### Work request A
Rewrite the entries from the first one through the line containing "The width and height of the screenshot is (1265, 604).", inclusive, replacing "screenshot" with "screen capture" and leaving everything else unchanged.

### Given passage
She’s part of a committee of archaeologists, professors, historians and research wonks are beginning the daunting task of collecting it all together. Stacked on a heavy wooden table on the fourth floor of the Benjamin L. Hooks Central Library — a sprawling, contemporary storehouse of historical records — is everything the library could dig up. Jim Johnson, the library’s senior manager of history and social sciences, goes through each item and explains its significance.
Binders of census records from the 1800s, annual yearbooks of Negro businesses, city maps showing land ownership and an atlas-sized, leather-bound book — about 21,000 handwritten names into a burial registry from 1895 to 1974. The first 18 years were lost or destroyed.
It’s here the committee is beginning research for a comprehensive book on the cemetery, tracing the genealogy of the its buried members and finding living relatives along the way, effectively check-marking the nonprofit’s #2 stated goal: “To engender a greater public understanding of the significance of local history.”

### Provided records
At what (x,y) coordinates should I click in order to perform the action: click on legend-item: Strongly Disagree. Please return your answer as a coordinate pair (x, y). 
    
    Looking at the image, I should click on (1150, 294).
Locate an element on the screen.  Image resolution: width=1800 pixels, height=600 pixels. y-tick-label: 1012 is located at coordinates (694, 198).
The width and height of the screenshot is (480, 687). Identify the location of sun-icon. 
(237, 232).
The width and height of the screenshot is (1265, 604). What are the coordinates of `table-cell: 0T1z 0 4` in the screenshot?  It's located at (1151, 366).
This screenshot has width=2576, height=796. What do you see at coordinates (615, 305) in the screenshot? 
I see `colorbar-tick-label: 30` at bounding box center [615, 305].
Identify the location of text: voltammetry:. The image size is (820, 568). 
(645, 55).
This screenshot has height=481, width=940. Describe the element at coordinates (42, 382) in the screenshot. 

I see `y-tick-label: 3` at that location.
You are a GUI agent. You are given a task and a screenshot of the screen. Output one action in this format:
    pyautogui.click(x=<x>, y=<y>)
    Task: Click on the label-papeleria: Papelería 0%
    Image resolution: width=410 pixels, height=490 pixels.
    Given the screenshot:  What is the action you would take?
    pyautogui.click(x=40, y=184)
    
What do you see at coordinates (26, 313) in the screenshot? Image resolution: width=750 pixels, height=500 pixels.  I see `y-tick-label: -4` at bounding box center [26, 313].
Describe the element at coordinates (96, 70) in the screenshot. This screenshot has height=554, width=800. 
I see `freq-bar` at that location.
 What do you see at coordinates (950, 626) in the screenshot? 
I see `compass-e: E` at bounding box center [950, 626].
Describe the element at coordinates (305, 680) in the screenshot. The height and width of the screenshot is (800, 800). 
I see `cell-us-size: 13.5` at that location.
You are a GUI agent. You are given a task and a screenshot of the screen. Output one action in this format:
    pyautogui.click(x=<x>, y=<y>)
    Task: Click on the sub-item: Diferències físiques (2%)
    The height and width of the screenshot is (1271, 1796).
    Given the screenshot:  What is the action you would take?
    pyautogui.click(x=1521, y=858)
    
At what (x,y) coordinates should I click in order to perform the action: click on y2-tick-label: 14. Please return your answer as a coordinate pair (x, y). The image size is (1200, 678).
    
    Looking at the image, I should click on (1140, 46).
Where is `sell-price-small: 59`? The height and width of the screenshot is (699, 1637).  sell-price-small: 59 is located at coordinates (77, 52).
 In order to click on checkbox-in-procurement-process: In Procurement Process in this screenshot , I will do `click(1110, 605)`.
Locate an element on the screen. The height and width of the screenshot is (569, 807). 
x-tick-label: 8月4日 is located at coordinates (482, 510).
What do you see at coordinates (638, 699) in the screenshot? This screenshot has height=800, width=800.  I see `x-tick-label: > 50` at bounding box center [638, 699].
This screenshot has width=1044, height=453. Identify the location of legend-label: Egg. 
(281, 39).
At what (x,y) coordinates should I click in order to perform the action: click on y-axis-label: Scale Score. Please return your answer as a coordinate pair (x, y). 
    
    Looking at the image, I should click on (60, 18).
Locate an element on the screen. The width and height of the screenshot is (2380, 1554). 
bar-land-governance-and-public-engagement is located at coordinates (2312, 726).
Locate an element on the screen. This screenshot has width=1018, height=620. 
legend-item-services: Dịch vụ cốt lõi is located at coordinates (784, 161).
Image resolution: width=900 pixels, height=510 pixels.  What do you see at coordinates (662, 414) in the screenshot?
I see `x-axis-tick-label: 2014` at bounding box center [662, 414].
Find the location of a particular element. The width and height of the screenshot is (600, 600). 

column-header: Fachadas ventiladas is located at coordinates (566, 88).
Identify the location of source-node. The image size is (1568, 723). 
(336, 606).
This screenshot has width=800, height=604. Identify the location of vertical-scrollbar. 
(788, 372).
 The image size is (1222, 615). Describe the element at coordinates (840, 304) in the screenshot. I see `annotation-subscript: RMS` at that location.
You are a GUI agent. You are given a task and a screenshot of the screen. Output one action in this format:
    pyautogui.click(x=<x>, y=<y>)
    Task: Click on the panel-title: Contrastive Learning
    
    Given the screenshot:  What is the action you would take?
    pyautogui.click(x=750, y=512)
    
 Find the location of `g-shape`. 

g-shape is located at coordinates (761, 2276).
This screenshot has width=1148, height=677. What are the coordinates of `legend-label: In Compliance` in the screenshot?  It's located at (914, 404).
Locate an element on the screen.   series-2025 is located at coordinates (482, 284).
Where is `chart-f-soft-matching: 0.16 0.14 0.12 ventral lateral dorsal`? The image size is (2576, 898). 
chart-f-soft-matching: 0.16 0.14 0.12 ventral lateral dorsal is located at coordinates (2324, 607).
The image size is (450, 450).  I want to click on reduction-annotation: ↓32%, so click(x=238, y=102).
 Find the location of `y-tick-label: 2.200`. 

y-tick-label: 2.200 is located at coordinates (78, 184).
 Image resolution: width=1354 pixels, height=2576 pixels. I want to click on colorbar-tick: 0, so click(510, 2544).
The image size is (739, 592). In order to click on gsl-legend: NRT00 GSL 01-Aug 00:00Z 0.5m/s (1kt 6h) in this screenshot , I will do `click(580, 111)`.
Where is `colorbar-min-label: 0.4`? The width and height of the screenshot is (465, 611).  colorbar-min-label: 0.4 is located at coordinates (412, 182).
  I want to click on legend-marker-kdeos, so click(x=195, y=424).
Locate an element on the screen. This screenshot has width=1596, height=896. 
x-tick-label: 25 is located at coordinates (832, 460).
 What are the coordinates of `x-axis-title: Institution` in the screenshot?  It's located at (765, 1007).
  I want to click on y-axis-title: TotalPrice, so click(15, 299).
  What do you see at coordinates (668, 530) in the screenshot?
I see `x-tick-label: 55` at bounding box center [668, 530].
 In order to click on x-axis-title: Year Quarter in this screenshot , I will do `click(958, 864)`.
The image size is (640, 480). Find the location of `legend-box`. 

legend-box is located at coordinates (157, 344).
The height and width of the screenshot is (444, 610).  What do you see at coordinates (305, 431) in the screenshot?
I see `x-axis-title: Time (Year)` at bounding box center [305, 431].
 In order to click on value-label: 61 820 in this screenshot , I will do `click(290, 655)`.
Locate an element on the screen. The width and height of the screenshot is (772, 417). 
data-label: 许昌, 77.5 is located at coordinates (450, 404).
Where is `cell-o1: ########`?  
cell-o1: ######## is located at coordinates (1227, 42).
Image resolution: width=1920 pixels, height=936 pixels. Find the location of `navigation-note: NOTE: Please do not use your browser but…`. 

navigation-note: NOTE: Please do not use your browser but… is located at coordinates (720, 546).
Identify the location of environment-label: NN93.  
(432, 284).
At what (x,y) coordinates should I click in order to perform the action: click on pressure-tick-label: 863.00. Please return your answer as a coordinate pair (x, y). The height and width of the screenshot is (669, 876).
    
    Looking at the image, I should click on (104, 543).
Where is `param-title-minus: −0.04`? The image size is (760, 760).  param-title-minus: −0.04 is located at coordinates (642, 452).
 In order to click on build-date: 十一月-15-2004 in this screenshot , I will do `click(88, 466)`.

### Work request B
In the passage about the cemetery research, what years does the leather-bound burial registry cover?

### Output A
At what (x,y) coordinates should I click in order to perform the action: click on legend-item: Strongly Disagree. Please return your answer as a coordinate pair (x, y). 
    
    Looking at the image, I should click on (1150, 294).
Locate an element on the screen.  Image resolution: width=1800 pixels, height=600 pixels. y-tick-label: 1012 is located at coordinates (694, 198).
The width and height of the screen capture is (480, 687). Identify the location of sun-icon. 
(237, 232).
The width and height of the screen capture is (1265, 604). What are the coordinates of `table-cell: 0T1z 0 4` in the screen capture?  It's located at (1151, 366).

### Output B
1895 to 1974